__WHAT THIS TASK INVOLVES__
In the interview, what is the lion's mane on the Lions Plume made of?

__PASSAGE FOR REVIEW__
════════════════════
DS: And I love contradictions. Like the Monastache. It’s a classic with some humor. Humor goes into a lot of my pieces. I like to do things that are unexpected. With the Lions Plume it’s from a line called Hybrids where I’m taking animals and putting them together. So the lion’s mane is actually a bunch of tiny feathers. Same idea with the Elefish.

TIB: So it’s ears are fish fins?

DS: Exactly.

TIB: Ding, ding, ding!

DS: It’s recognizable as one thing, but upon closer inspection there’s more of a story behind it, that’s something else that applies to my pieces. I have a piece called The Repaired Heart and it’s one of my top sellers. Everyone who buys it feels compelled to tell me why. Everything from a girl who had a horrible childhood to a woman who bought it for her sister who just had heart surgery.

TIB: Wow. You’re learning a lot about your costumers. When you’re commissioned to create a certain piece for someone what’s your process?

DS: I like doing commissions, it’s like two minds are better than one. When someone else tells me a story of why they want a piece or a design element they want, it’s an exciting challenge to make what they want and still make it mine and make them happy.

TIB: What’s rewarding about selling a piece?

DS: The thing about painting is that there’s only one. I’ve stopped selling my paintings because that’s my baby, I wanted it hanging on my wall. It was painful to let them go. With the jewelry it’s a different form of expression. It’s not finished until it’s on someone. I get giddy every time I see someone put something I made on. And somehow the same piece will look different on you then it would on me then it would on your best friend. That’s when it’s really finished.

TIB: Where else does your inspiration drive from? I know you’re a lover of fantasy and there is something romantic and fantastical about this look. But then you have some pieces that are food related.

DS: I make lists of ideas and things I like, I have a notebook. I’ll go to a museum and write down the things that catch my eye. Sometimes I sketch it out, sometimes I have a picture in my head, but I write everything down. I’ll think if the craziest thing in the moment, be it genius or idiotic, I’ll decide later. To-Do lists keep me on schedule too.

TIB: What was your biggest struggle when starting the business?

DS: I didn’t know what to do, I didn’t even know what a DBA was. I asked a lot of questions and I got advice, but I didn’t have any help. I’m the accountant, I’m the sculptor, I’m the janitor, I’m the photographer and the model. It was hard at times but when there’s no one to help you, you pick up your boot straps and make it work. If other people can do it, why can’t I?

TIB: I know finances are a touchy subject, but you had mentioned that you aren’t making a profit at this time, everything is going back into the business. What are those expenses for a start-up company that people might not realize?

DS: It’s crazy when you have a web-based business. I recently had to upgrade my hosting server with GoDaddy to had a credit card payment option and was really surprised that it was $600. I have a merchant account, there’s a monthly fee for that, Paypal fee with each purchase, cost of materials, cost of gas to get the materials, post office. Everything has a cost. The cost of the box to ship the necklace in.

TIB: Good thing they’re all really light.

DS: [laughs] Yes, another advantage of polymer clay.
════════════════════
__GIVEN RECORDS__

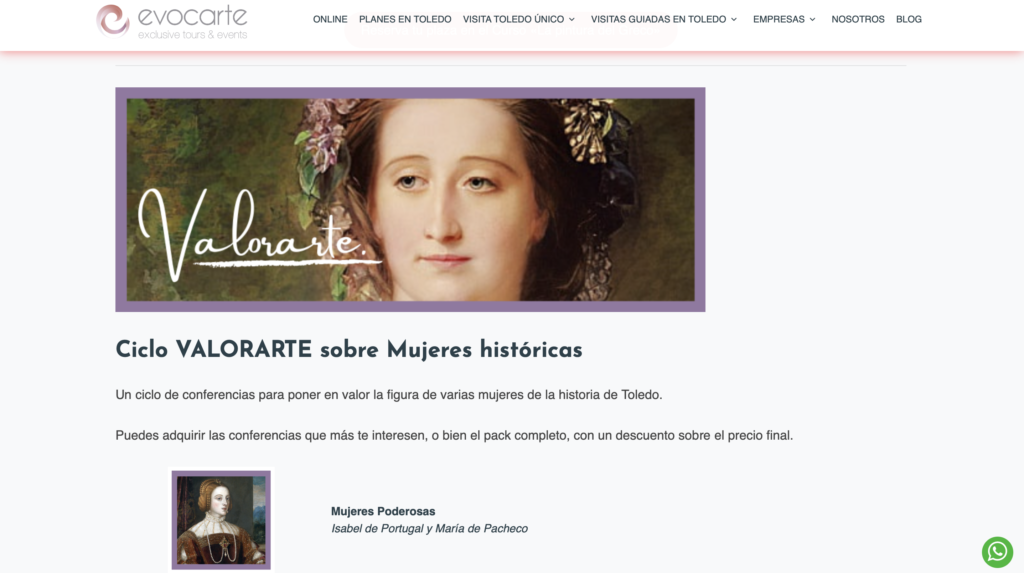
Task: Click the Valorarte banner image
Action: coord(410,199)
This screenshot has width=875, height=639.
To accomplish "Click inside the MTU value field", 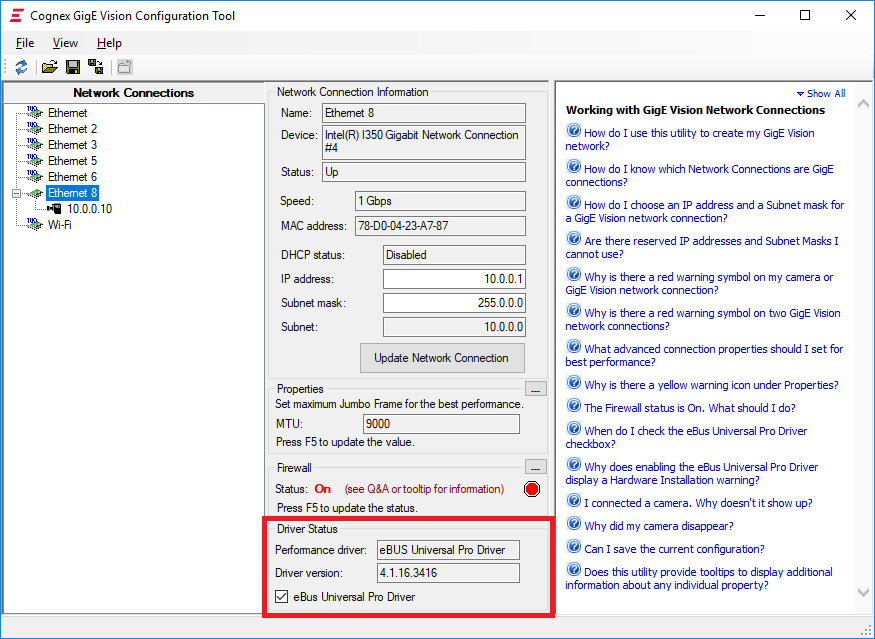I will coord(440,424).
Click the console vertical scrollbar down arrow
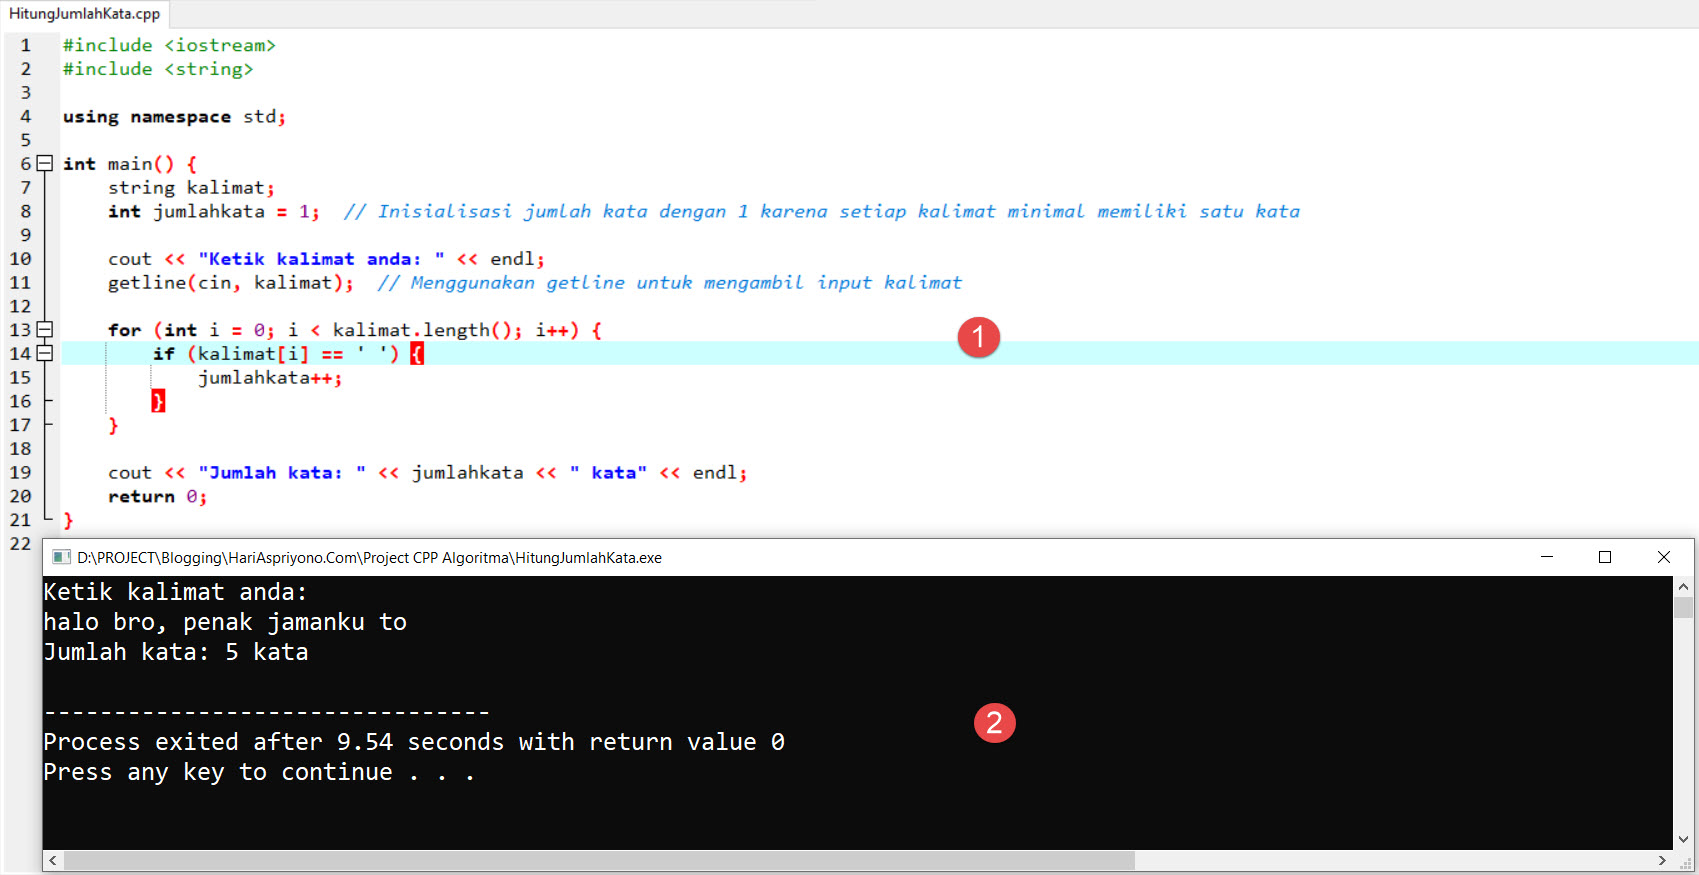Image resolution: width=1699 pixels, height=875 pixels. 1683,839
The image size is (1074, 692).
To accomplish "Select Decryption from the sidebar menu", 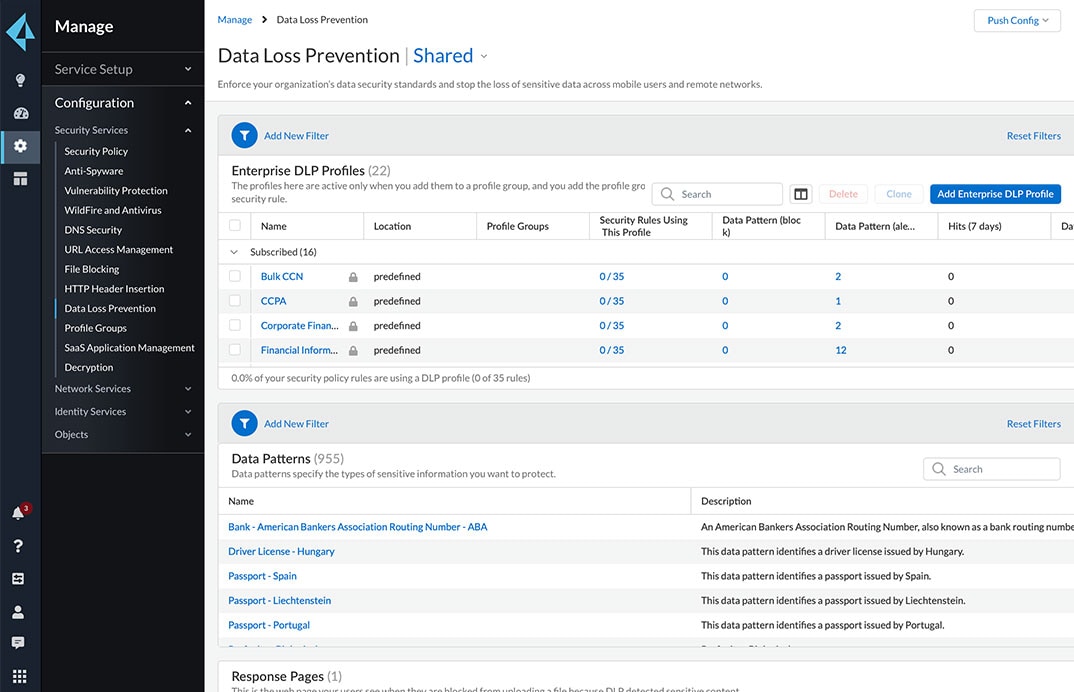I will point(89,367).
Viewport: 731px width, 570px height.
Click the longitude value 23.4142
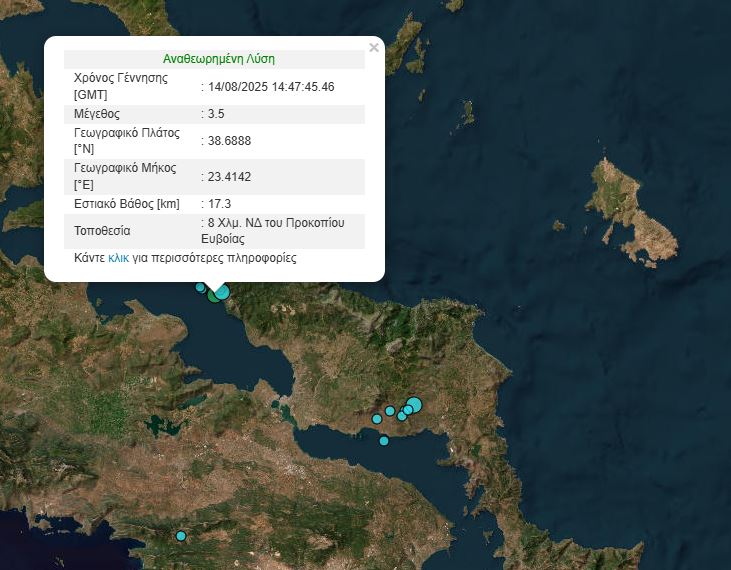click(x=229, y=177)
════════════════════
__RESPONSE AREA__
It is made of a bunch of tiny feathers.